Structural Equation Modeling
CFA is one of the foremost methodologies applied to test various hypotheses and the commonality of the factors and the variables taken up into consideration in every research. Through this methodology, the uni-dimensionality, latent factor structure, and goodness of fit index for the proposed model along with the testing of multiple hypotheses pertaining to the study could be performed (Hoyle, 2004). The various fit indices as discussed in the above research were analyzed in this study so as to confirm the fit of the model (Chau, 1997; Sun, 2005). The results show that the following values in Table 1 were obtained through SEM of AMOS pertaining to the above factor.

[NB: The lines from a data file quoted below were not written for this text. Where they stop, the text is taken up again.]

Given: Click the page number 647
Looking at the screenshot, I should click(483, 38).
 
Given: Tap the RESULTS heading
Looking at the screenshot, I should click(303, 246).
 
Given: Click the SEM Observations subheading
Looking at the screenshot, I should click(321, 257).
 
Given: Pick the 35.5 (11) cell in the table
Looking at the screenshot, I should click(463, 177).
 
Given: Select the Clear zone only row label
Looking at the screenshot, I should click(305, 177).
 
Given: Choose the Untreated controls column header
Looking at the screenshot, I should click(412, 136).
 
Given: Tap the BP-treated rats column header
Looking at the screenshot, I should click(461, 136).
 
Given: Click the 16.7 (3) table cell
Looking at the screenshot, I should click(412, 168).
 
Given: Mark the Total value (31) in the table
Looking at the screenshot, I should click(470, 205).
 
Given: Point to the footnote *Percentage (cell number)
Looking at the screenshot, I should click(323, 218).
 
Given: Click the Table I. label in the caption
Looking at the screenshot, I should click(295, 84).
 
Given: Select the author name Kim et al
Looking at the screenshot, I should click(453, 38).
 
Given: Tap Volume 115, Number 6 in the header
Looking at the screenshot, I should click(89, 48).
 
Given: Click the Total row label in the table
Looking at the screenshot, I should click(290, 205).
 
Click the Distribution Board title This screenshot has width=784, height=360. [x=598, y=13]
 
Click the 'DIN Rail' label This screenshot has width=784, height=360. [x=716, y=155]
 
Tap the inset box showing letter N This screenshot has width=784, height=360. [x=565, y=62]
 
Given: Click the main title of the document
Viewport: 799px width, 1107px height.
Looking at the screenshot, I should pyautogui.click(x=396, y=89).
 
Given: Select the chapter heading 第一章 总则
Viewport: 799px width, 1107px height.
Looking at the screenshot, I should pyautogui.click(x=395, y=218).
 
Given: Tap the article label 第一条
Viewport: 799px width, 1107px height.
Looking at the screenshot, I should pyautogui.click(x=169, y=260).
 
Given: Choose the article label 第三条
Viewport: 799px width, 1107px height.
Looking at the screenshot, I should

This analysis was carried out with the data collected through self-administered questionnaire from 779 respondents who were the customers of the public sector and private sector banks in India. The structure of the model is depicted in Figure 2 below.
From the above table, it is noticed that the Chi-Square value (X2) is 686.109, with the value of 144 degrees of freedom (df). The CMIN/DF ratio was found to be 4.765, the SRMR value was found to be (0.054), TLI value was found to be (0.910), CFI was found to be (0.924), and RMSEA was found to be (0.076). These values were all within the recommended range of the index as pointed out by Hooper et al. (2008) and Cooley et al. (2012) and confirmed that the conceptual model considered in this research together with all factors represented an adequate goodness of fit.
The maximum likelihood estimates through regression weights were also calculated through the structured equation modeling and the revealed result is detailed in Table 2 below.
Table 2 represents the output of the SEM through path analysis and the parameter estimate calculated is found significant at p<0.05 as the value of the critical ratio is more than 1.96 and all the paths were found significant at 1% level of significance. Hence, the hypotheses H2, H3, H4 and H5 were supported.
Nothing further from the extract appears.